Housing

The Danger in Restricting Our Definition of “Preservation”

The real focus of preservation—and the definition—should be on the bigger picture of preserving the assisted/affordable housing stock in a community or region

brick multifamily home

Photo by Steven Martin, via flickr, CC BY-NC-ND 2.0

An op-ed last week here on Rooflines, called “Duty to Serve = Your Duty to Comment,” by Michael Bodaken and Ellen Lurie Hoffman, highlights several proposals within FHFA’s new Duty to Serve rule that they believe warrant our field’s closer inspection and comment. In the post, they assert:

“While we strongly support new construction deals with long-term affordability restrictions in high opportunity areas, we firmly reject including such housing within the ‘preservation’ category in this rule … We strongly discourage FHFA from categorizing this activity as a subset of preservation because including ‘new construction’ within ‘housing preservation’ … dilutes the very concept of preservation. Of course we urge Fannie and Freddie to provide preservation incentives in higher opportunity areas, but within their housing goals, not as part of their Duty to Serve.”

I have to disagree with the unduly limited definition of “preservation” in this piece. The real focus of preservation—and the definition—should be on the bigger picture of preserving the assisted/affordable housing stock in a community or region—the numbers of units available to meet the housing needs of people living in an area—and not just on the smaller picture of the fate of individual properties.

Preservation of the inventory does not only or always entail acquisition and rehabilitation of an individual building or project. Rehabilitation of an existing project is not always feasible or the best strategy for meeting the housing needs of the residents of the developments, much less of the community generally. In some cases, it is safer for residents and/or more cost effective, desirable, or strategic to shift the operating subsidy and available capital funding to another location(s).

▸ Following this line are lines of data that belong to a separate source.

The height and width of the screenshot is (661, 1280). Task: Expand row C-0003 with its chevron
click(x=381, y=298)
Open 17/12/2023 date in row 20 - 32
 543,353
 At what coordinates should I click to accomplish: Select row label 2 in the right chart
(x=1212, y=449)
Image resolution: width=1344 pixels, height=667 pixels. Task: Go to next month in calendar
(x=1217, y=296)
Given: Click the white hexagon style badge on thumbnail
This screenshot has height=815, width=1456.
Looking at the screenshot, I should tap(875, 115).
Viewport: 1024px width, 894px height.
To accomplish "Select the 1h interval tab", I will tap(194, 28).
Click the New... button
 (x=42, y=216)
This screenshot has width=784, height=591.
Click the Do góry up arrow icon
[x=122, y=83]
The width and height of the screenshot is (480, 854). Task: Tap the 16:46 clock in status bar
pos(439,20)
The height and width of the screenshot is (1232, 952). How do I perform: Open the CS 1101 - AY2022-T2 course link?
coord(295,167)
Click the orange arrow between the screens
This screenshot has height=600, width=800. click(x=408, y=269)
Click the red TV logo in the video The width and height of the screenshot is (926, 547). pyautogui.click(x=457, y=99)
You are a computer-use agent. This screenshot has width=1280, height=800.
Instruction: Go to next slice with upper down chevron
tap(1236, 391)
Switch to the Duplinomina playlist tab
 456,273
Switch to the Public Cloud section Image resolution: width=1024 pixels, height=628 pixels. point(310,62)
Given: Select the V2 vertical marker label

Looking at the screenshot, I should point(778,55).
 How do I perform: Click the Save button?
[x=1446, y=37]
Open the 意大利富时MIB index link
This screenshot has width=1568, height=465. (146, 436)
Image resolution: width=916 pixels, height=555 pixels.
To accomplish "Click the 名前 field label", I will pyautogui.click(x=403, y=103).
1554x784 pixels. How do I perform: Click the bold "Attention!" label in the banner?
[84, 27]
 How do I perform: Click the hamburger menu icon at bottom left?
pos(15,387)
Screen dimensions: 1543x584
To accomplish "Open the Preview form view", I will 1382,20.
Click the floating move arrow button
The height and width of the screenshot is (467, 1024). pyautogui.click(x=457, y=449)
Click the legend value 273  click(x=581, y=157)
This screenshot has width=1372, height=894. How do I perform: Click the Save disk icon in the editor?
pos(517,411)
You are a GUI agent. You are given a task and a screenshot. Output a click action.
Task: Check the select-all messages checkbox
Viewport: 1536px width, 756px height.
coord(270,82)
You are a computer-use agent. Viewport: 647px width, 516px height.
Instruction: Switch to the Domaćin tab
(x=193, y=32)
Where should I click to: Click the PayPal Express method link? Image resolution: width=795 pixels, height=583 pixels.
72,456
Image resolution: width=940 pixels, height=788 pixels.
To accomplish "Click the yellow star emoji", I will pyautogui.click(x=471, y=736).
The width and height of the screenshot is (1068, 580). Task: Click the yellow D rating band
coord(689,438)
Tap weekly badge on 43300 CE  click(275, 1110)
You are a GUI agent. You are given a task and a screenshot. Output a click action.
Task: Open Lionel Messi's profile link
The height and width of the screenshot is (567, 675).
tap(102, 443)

But Bodaken and Hoffman would limit the definition of “preservation,” and thereby FHFA’s Duty to Serve, to rehabilitation of existing buildings, as and where they are, even excluding new replacement housing in another location.

One problem with this cramped view is that when it has been infeasible or undesirable to rehab a specific project—or simply when no one stepped forward to do so—both the units and the subsidy have been lost altogether to the area’s inventory of affordable housing  (e.g. where the project is near an environmental hazard, in an unsafe area, few tenants want to stay, lacks the unit mix to meet current needs, or is too deteriorated to feasibly be rehabbed.) The fate of our affordable housing inventory, and the families that depend on it, should not be so tied to the fate of specific properties and sites.

Another problem with Bodaken and Hoffman’s proposed definition is that it assumes the inherited geography of segregation in the locality and region will be re-upped for another 40 plus years. This is neither morally nor legally acceptable. FHFA could and should be playing an active role in correcting the mistakes of the past by helping to finance expanded housing choice and opportunity.

In short, the limited definition proposed in the piece for FHFA’s duty to serve would unduly restrict FHFA in meeting both its preservation mission and its duty to affirmatively further fair housing.